Китаец не кивнул, не моргнул и не дрогнул. Даже когда корабль дернулся и тоскливо завалился носом, начиная путь к земле, человечек остался неподвижен. Его ноги как будто приросли к полу. Такой невозмутимой могла бы быть вода в наклонившейся слегка вазе.
Зик заговорил сам с собой, потому что другие вроде бы не слушали:
— Я всего лишь пытался выбраться из города. Хотел…
— Держитесь крепче, — посоветовал капитан.
Это был не столько приказ, сколько совет — и хороший, поскольку дирижабль начал двигаться по нисходящей спирали.
— Отказали пневмотормоза, — сказал кто-то с деланым бесстрастием.
— Совсем? — уточнил капитан.
— Нет, но…
С мерзким звуком корпус корабля заскрежетал по кирпичной стене какого-то здания. С дребезгом взрывались окна, лишаясь рам: машина утаскивала их за собой.
— Раз так, включай двигатели.
— Правый капризничает.
— Значит, при посадке ввинтимся в землю; ничего страшного. Давай выполняй.
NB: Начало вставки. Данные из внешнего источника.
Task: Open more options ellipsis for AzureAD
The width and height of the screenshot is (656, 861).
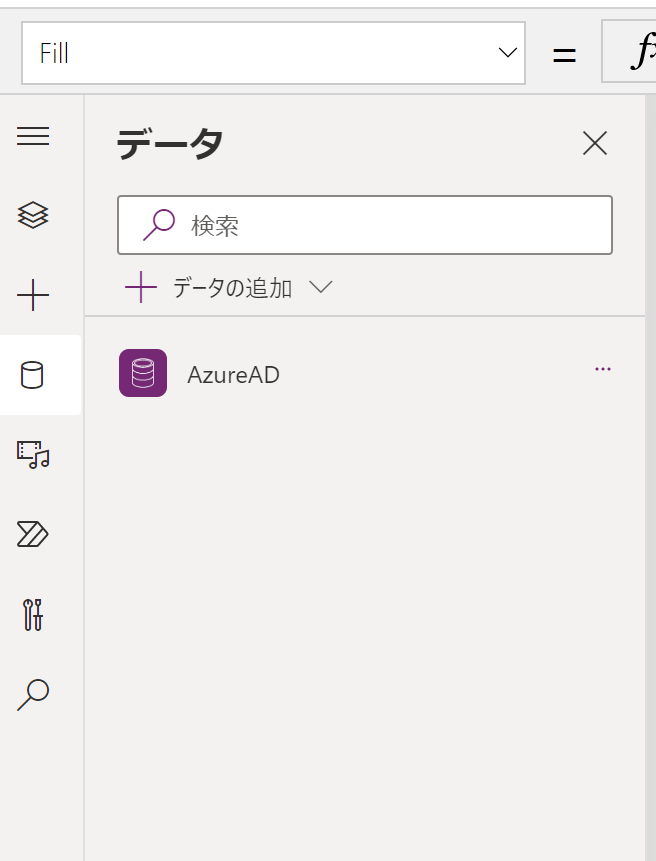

Кабину заполнил рев. Зик поискал, за что бы схватиться, и не нашел. Тогда он распластался по полу, цепляясь руками и ногами за все, что придется. И нечаянно лягнул Фаня, но тот и ухом не повел.
— Падаем, ребята, — спокойно произнес капитан.
Темнокожий мужчина в синей куртке — Крог, надо думать, — воскликнул:
— Два в один день! Проклятие!
— Если бы знал, что ты такой везучий, — откликнулся капитан, — ни за что бы не стал помогать.
Улица приближалась быстро. Стоило дирижаблю выйти на очередной виток спирали, в окне возникала земля — и посадку она сулила на редкость суровую.
— Где форт? — спросил капитан. В его голосе впервые проглянуло волнение, возможно даже граничащее со страхом.
— На шесть часов!
— С какой… Откуда…
— Вон там.
— Вижу, — сообщил капитан внезапно и потянул рычаг у себя над головой. — Надеюсь, там никого нет.
Подал голос мужчина, сидевший в кресле первого помощника:
— Если там кто-то и есть, то нас уже должны были услышать. И если не убрались куда подальше, то сами и виноваты.
Кажется, он хотел добавить еще пару слов, но тут дирижабль начал тормозить по-настоящему, чуть ли не вставая на попа; вскоре в окне перед капитаном и его командой не осталось ничего, кроме неба.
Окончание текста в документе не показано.